▶ _EXERCISE_
Retype each entry below exactly as it stands.

▶ _LISTED RECORDS_
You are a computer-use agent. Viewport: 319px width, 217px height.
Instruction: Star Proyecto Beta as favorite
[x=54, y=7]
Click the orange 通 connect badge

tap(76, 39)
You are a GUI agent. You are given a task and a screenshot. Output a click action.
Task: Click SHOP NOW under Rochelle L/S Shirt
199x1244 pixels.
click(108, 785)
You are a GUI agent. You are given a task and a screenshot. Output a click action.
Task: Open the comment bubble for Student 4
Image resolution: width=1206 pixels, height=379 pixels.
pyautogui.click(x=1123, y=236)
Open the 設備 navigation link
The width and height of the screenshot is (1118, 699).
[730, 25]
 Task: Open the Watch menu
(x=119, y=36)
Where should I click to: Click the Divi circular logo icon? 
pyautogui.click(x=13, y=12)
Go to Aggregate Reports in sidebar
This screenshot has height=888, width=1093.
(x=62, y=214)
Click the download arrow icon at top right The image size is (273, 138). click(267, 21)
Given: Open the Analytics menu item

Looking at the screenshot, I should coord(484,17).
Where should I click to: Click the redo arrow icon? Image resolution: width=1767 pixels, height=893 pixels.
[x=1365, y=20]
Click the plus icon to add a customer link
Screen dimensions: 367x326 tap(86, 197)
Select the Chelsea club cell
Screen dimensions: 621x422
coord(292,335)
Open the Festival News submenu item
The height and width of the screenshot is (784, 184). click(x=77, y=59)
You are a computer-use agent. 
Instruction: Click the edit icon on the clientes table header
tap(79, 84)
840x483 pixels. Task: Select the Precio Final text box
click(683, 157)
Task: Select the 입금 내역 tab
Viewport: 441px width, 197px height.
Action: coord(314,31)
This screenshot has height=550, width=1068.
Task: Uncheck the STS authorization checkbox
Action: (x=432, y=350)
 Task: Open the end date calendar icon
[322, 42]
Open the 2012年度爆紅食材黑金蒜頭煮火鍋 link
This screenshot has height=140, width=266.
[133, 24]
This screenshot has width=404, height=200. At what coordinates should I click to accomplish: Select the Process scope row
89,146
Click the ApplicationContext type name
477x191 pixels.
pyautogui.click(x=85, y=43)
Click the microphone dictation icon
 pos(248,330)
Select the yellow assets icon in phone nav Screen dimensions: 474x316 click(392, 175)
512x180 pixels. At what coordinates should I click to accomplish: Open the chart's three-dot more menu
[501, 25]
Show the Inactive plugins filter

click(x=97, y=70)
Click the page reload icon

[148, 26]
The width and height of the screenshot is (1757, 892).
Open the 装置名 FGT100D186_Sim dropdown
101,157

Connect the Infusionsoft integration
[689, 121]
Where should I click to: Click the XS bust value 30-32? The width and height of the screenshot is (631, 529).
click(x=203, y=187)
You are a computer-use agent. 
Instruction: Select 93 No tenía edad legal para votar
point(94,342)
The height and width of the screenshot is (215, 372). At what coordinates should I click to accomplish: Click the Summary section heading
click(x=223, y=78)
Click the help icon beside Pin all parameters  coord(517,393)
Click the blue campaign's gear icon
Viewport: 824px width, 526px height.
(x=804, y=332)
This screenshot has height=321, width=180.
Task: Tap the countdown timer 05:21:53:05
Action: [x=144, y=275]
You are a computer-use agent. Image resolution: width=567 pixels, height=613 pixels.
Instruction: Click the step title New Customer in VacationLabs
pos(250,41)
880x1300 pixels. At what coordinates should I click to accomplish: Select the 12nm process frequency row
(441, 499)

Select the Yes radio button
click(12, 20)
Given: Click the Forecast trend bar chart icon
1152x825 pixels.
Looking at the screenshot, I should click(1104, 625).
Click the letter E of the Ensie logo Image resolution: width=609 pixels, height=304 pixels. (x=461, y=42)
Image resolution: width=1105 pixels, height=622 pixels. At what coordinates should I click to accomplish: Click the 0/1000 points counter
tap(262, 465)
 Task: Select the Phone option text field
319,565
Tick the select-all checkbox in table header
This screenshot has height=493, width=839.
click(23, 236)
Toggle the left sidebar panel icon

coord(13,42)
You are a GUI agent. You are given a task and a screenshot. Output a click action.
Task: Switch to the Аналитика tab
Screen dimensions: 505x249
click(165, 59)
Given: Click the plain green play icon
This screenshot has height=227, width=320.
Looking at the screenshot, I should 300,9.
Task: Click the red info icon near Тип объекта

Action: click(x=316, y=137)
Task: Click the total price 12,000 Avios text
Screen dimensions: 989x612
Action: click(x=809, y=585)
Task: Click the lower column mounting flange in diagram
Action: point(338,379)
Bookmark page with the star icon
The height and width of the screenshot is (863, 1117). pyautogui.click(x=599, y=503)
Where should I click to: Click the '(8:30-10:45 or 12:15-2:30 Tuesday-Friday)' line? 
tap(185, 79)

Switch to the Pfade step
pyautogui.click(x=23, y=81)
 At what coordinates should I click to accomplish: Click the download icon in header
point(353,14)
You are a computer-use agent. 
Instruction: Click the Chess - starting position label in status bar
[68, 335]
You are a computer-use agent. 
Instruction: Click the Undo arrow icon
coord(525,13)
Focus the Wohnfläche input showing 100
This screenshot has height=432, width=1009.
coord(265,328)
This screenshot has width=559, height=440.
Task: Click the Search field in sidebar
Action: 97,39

▶ _RESPONSE BOX_
You are a computer-use agent. Viewport: 319px width, 217px height.
Instruction: Star Proyecto Beta as favorite
[x=54, y=7]
Click the orange 通 connect badge

tap(76, 39)
You are a GUI agent. You are given a task and a screenshot. Output a click action.
Task: Click SHOP NOW under Rochelle L/S Shirt
199x1244 pixels.
click(108, 785)
You are a GUI agent. You are given a task and a screenshot. Output a click action.
Task: Open the comment bubble for Student 4
Image resolution: width=1206 pixels, height=379 pixels.
pyautogui.click(x=1123, y=236)
Open the 設備 navigation link
The width and height of the screenshot is (1118, 699).
[730, 25]
 Task: Open the Watch menu
(x=119, y=36)
Where should I click to: Click the Divi circular logo icon? 
pyautogui.click(x=13, y=12)
Go to Aggregate Reports in sidebar
This screenshot has height=888, width=1093.
(x=62, y=214)
Click the download arrow icon at top right The image size is (273, 138). click(267, 21)
Given: Open the Analytics menu item

Looking at the screenshot, I should coord(484,17).
Where should I click to: Click the redo arrow icon? Image resolution: width=1767 pixels, height=893 pixels.
[x=1365, y=20]
Click the plus icon to add a customer link
Screen dimensions: 367x326 tap(86, 197)
Select the Chelsea club cell
Screen dimensions: 621x422
coord(292,335)
Open the Festival News submenu item
The height and width of the screenshot is (784, 184). click(x=77, y=59)
You are a computer-use agent. 
Instruction: Click the edit icon on the clientes table header
tap(79, 84)
840x483 pixels. Task: Select the Precio Final text box
click(683, 157)
Task: Select the 입금 내역 tab
Viewport: 441px width, 197px height.
Action: coord(314,31)
This screenshot has height=550, width=1068.
Task: Uncheck the STS authorization checkbox
Action: (x=432, y=350)
 Task: Open the end date calendar icon
[322, 42]
Open the 2012年度爆紅食材黑金蒜頭煮火鍋 link
This screenshot has height=140, width=266.
[133, 24]
This screenshot has width=404, height=200. At what coordinates should I click to accomplish: Select the Process scope row
89,146
Click the ApplicationContext type name
477x191 pixels.
pyautogui.click(x=85, y=43)
Click the microphone dictation icon
 pos(248,330)
Select the yellow assets icon in phone nav Screen dimensions: 474x316 click(392, 175)
512x180 pixels. At what coordinates should I click to accomplish: Open the chart's three-dot more menu
[501, 25]
Show the Inactive plugins filter

click(x=97, y=70)
Click the page reload icon

[148, 26]
The width and height of the screenshot is (1757, 892).
Open the 装置名 FGT100D186_Sim dropdown
101,157

Connect the Infusionsoft integration
[689, 121]
Where should I click to: Click the XS bust value 30-32? The width and height of the screenshot is (631, 529).
click(x=203, y=187)
You are a computer-use agent. 
Instruction: Select 93 No tenía edad legal para votar
point(94,342)
The height and width of the screenshot is (215, 372). At what coordinates should I click to accomplish: Click the Summary section heading
click(x=223, y=78)
Click the help icon beside Pin all parameters  coord(517,393)
Click the blue campaign's gear icon
Viewport: 824px width, 526px height.
(x=804, y=332)
This screenshot has height=321, width=180.
Task: Tap the countdown timer 05:21:53:05
Action: [x=144, y=275]
You are a computer-use agent. Image resolution: width=567 pixels, height=613 pixels.
Instruction: Click the step title New Customer in VacationLabs
pos(250,41)
880x1300 pixels. At what coordinates should I click to accomplish: Select the 12nm process frequency row
(441, 499)

Select the Yes radio button
click(12, 20)
Given: Click the Forecast trend bar chart icon
1152x825 pixels.
Looking at the screenshot, I should click(1104, 625).
Click the letter E of the Ensie logo Image resolution: width=609 pixels, height=304 pixels. (x=461, y=42)
Image resolution: width=1105 pixels, height=622 pixels. At what coordinates should I click to accomplish: Click the 0/1000 points counter
tap(262, 465)
 Task: Select the Phone option text field
319,565
Tick the select-all checkbox in table header
This screenshot has height=493, width=839.
click(23, 236)
Toggle the left sidebar panel icon

coord(13,42)
You are a GUI agent. You are given a task and a screenshot. Output a click action.
Task: Switch to the Аналитика tab
Screen dimensions: 505x249
click(165, 59)
Given: Click the plain green play icon
This screenshot has height=227, width=320.
Looking at the screenshot, I should 300,9.
Task: Click the red info icon near Тип объекта

Action: click(x=316, y=137)
Task: Click the total price 12,000 Avios text
Screen dimensions: 989x612
Action: click(x=809, y=585)
Task: Click the lower column mounting flange in diagram
Action: point(338,379)
Bookmark page with the star icon
The height and width of the screenshot is (863, 1117). pyautogui.click(x=599, y=503)
Where should I click to: Click the '(8:30-10:45 or 12:15-2:30 Tuesday-Friday)' line? 
tap(185, 79)

Switch to the Pfade step
pyautogui.click(x=23, y=81)
 At what coordinates should I click to accomplish: Click the download icon in header
point(353,14)
You are a computer-use agent. 
Instruction: Click the Chess - starting position label in status bar
[68, 335]
You are a computer-use agent. 
Instruction: Click the Undo arrow icon
coord(525,13)
Focus the Wohnfläche input showing 100
This screenshot has height=432, width=1009.
coord(265,328)
This screenshot has width=559, height=440.
Task: Click the Search field in sidebar
Action: 97,39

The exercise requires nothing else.